*PROBLEM STATEMENT*:
Resume the piece on India's agricultural exports below, continuing it from its final line. The data that follows the piece is not part of it.

*DOCUMENT EXCERPT*:
# # #

India’s Agricultural Exports Surge Amid Global Challenges

India’s agricultural exports have grown faster than its overall merchandise exports in 2025. From April to September, farm produce exports rose by 8.8% to $25.9 billion. This outpaced the 2.9% growth in total goods exports. The 2024-25 financial year also saw farm exports increase by 6.4%, compared to just 0.1% growth in all merchandise exports. The rise is driven by key commodities like non-basmati rice, buffalo meat, marine products, coffee, and fruits and vegetables.

Growth Drivers of Agricultural Exports

Non-basmati rice exports surged after export restrictions were lifted in 2024. Earlier curbs included bans and export duties to control domestic food inflation. Good monsoons and ample stockpiles helped boost shipments beyond the previous record of $6.5 billion. Buffalo meat exports are also nearing historic highs, potentially surpassing $4.8 billion. Marine products saw a 17.4% increase in the first half of 2025, with exports possibly exceeding the $8.1 billion peak of 2022-23. Coffee exports more than doubled since 2019-20, driven by higher global prices despite modest quantity growth. Fruits and vegetables exports have steadily increased in both fresh and processed forms.

Challenges from Global Prices and Tariffs

India’s farm exports have fluctuated over the past decade, mirroring global commodity price trends. The Food and Agriculture Organization’s (FAO) food price index peaked after the Ukraine conflict but eased in 2025. Lower global prices for cereals and sugar have dampened export growth. Export restrictions on wheat, rice, sugar, onions, and other items also affected volumes. US tariffs imposed during the Trump administration have hit exports of marine products, spices, and basmati rice. However, Indian exporters have diversified markets, increasing shipments to China, Vietnam, Japan, and the EU. Recent US tariff rollbacks on spices, coffee, tea, and fresh fruits may ease trade tensions.

Import Trends in Agricultural Commodities

India’s agricultural imports grew by 5.9% in the first half of 2025, outpacing overall import growth of 4.5%. Vegetable oils dominate imports, rising 13.5% and nearing the $20.8 billion peak of 2022-23. Pulse imports declined due to a strong domestic crop and reimposed import duties. Fresh fruit imports have expanded, with the US supplying over half of the $1.5 billion imported in early 2025. India has become a key market for US almonds, pistachios, and walnuts. Raw cotton imports have surged as India faces domestic production shortfalls, reversing its previous exporter status.

Market Diversification and Policy Impact

Indian agricultural exports show resilience through market diversification. Despite tariff barriers in the US, exporters have tapped alternative markets. Government export controls aimed at inflation management have periodically restricted shipments but helped stabilise domestic prices. The potential India-US trade deal could further ease export challenges. Import patterns reflect domestic supply-demand gaps and strategic sourcing from key partners like the US.

Questions for UPSC:

  1. Taking example of India’s agricultural export growth, discuss the role of government policies in balancing domestic food security and international trade.
  2. Examine the impact of global commodity price fluctuations on developing countries’ export economies with reference to India’s agricultural sector.
  3. Analyse the significance of market diversification for Indian exporters in the face of international trade barriers, using the US tariffs on marine products as a case study.
  4. Critically discuss the challenges and opportunities in India’s agricultural import patterns, particularly in relation to vegetable oils and raw cotton, in light of domestic production constraints.

# # #

*INFORMATION PROVIDED*:
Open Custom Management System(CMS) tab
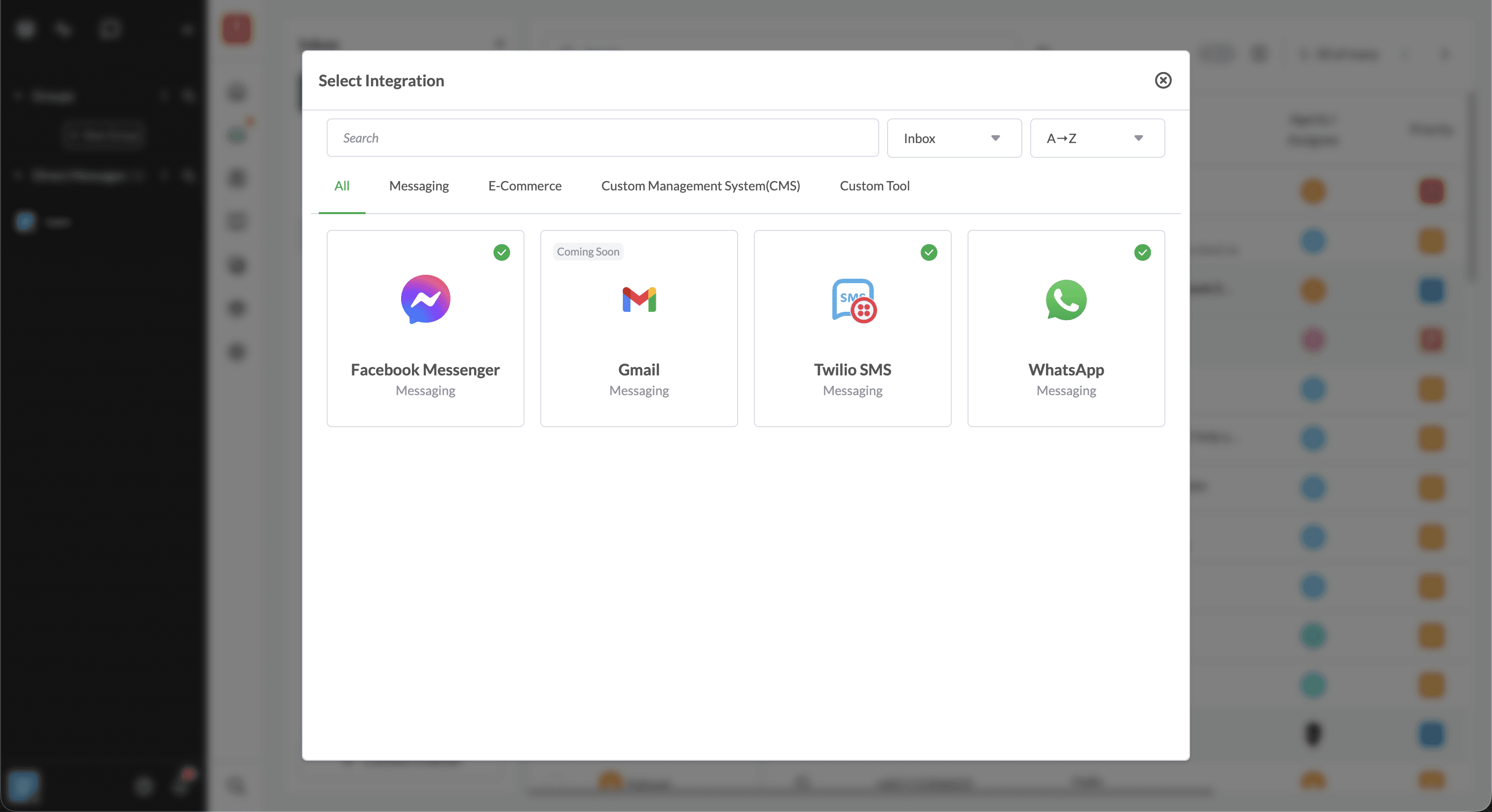Viewport: 1492px width, 812px height. click(700, 186)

# # #

*RESPONSE TO THIS TASK*:
Answer Hints:

1. Taking example of India’s agricultural export growth, discuss the role of government policies in balancing domestic food security and international trade.
  1. Export restrictions (bans, duties) on key commodities like non-basmati rice were imposed to control domestic inflation and ensure food availability.
  2. Gradual easing of export curbs post good monsoons and ample stockpiles helped revive export growth without threatening domestic supply.
  3. Inflation-containment policies led to temporary clampdowns on wheat, sugar, onions, and rice exports, balancing trade and food security.
  4. Government stock management in godowns supported buffer stocks to stabilize domestic markets while enabling export planning.
  5. Policy flexibility allowed responsiveness to global price trends and domestic needs, ensuring both export growth and food security.
  6. Potential India-US trade deal and tariff rollbacks show government’s role in negotiating favorable trade terms alongside domestic priorities.
2. Examine the impact of global commodity price fluctuations on developing countries’ export economies with reference to India’s agricultural sector.
  1. India’s farm export values closely track FAO food price index movements, rising with high global prices and falling when prices drop.
  2. Price volatility leads to export value fluctuations, e.g., collapse from $43.3 billion (2013-14) to $32.8 billion (2015-16) due to price drops.
  3. Global crises (e.g., Ukraine war) caused price spikes, temporarily boosting export earnings for India’s agricultural commodities.
  4. Declining global prices for cereals and sugar in 2025 dampened export growth despite steady volumes.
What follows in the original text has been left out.